Texto extraído:
▶
El arte del ¡arza y toma!
El mundo entero quiere aprender a cantar, a bailar y a tocar la guitarra, a conocer los estilos, las escuelas, los secretos del arte. Hace unos días el frutero de mi barrio se lamentaba de la ruina que tiene desde que decenas de vecinos disponen de una parcela municipal para tener su propio huerto.
Definitivamente, los cursos se han puesto de moda en el flamenco. Desconozco el dinero que mueven, pero tiene que ser un capital porque hay cientos en todo el mundo a lo largo del año. No es nuevo esto de los cursos en el arte de lo jondo, aunque lo parezca. La célebre Amparo Álvarez Rodríguez La Campanera, la bolera que nació en la Giralda de Sevilla en 1828, los daba ya en la propia torre de la Catedral. Iban los extranjeros y las extranjeras a tomar clases y Amparo no solo les enseñaba a bailar, sino que les explicaba los estilos de la escuela bolera y les hablaba de los principales maestros del género. Además, los enseñaba también a hacerse los trajes típicos de baile de la época. Lo que se dice una mujer emprendedora, una pionera de los cursos. Otro pionero fue el guitarrista sanluqueño Paco el Barbero, que se afincó en Sevilla en los ochenta del XIX y montó una academia por San Esteban en la que no solo enseñaba a tocar la guitarra, sino a conocer su historia. Esto mismo lo hacía también el cantaor Antonio Silva El Portugués, que también fue profesor de guitarra. Eloísa Albéniz, la mujer de Arturo Pavón –el hermano mayor de la Niña de los Peines–, me contó que El Portugués daba clases de cante por Santa Catalina, que enseñaba a cantar tanto a extranjeros como a lugareños. O sea, que los cursos no son un invento de nuestros días.
◀
Extracto de datos:
▶
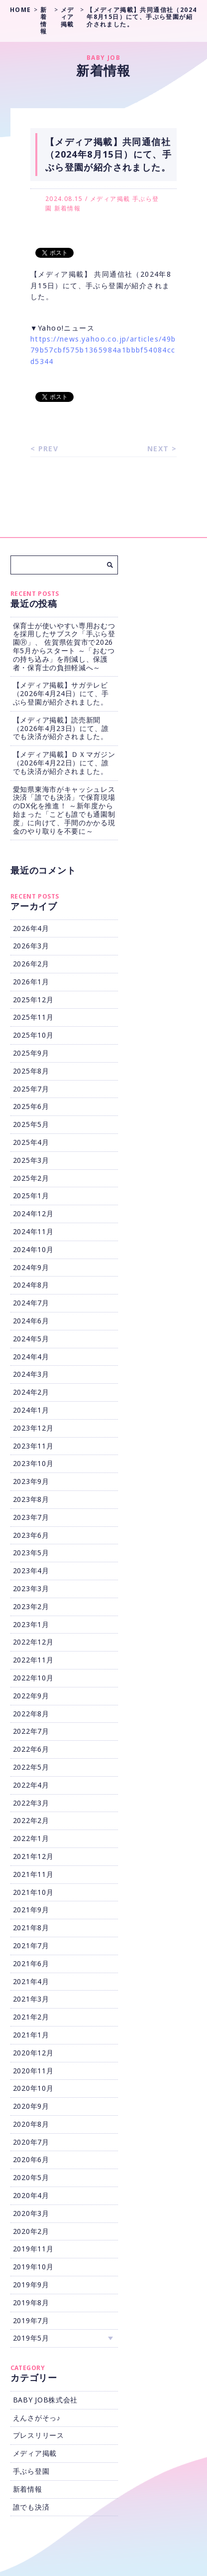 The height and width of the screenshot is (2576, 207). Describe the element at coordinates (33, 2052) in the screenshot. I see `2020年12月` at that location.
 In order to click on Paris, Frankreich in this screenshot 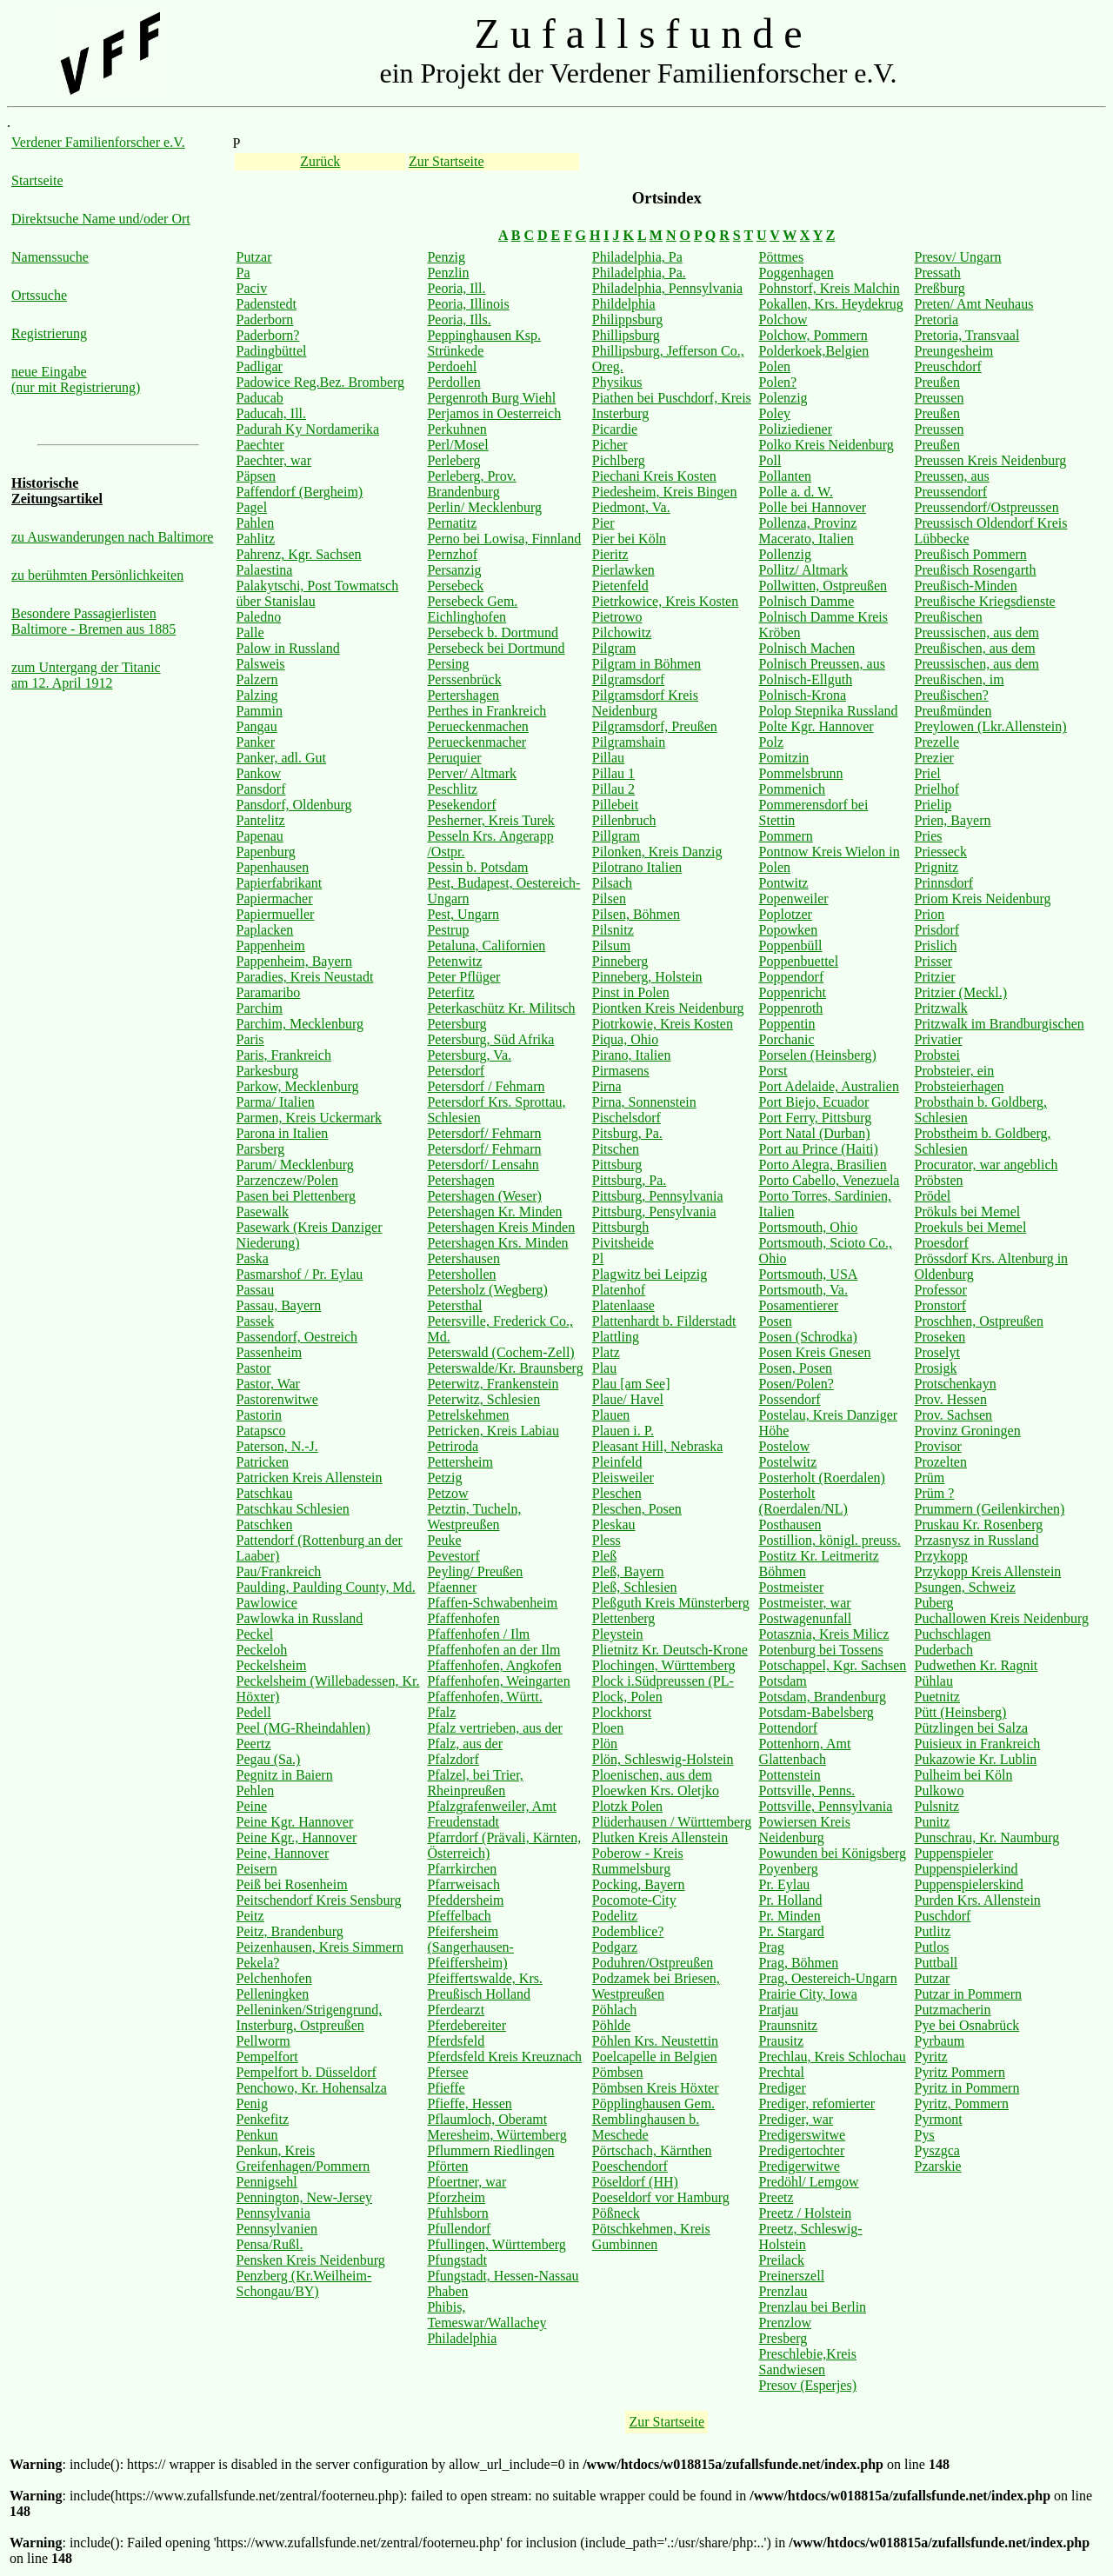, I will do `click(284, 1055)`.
◀
Requisitos:
• a. Devuelve el fragmento del texto sobre los cursos de flamenco que empieza en "El arte del" y termina en "su propio huerto.", copiado palabra por palabra.
• b. Enumera a todas las personas que, según el texto sobre los cursos de flamenco, daban clases.
Las líneas no guardan relación con el texto sobre los cursos de flamenco.

Respuestas por tarea:
• a.
El arte del ¡arza y toma!
El mundo entero quiere aprender a cantar, a bailar y a tocar la guitarra, a conocer los estilos, las escuelas, los secretos del arte. Hace unos días el frutero de mi barrio se lamentaba de la ruina que tiene desde que decenas de vecinos disponen de una parcela municipal para tener su propio huerto.

• b.
Amparo Álvarez Rodríguez La Campanera
Paco el Barbero
Antonio Silva El Portugués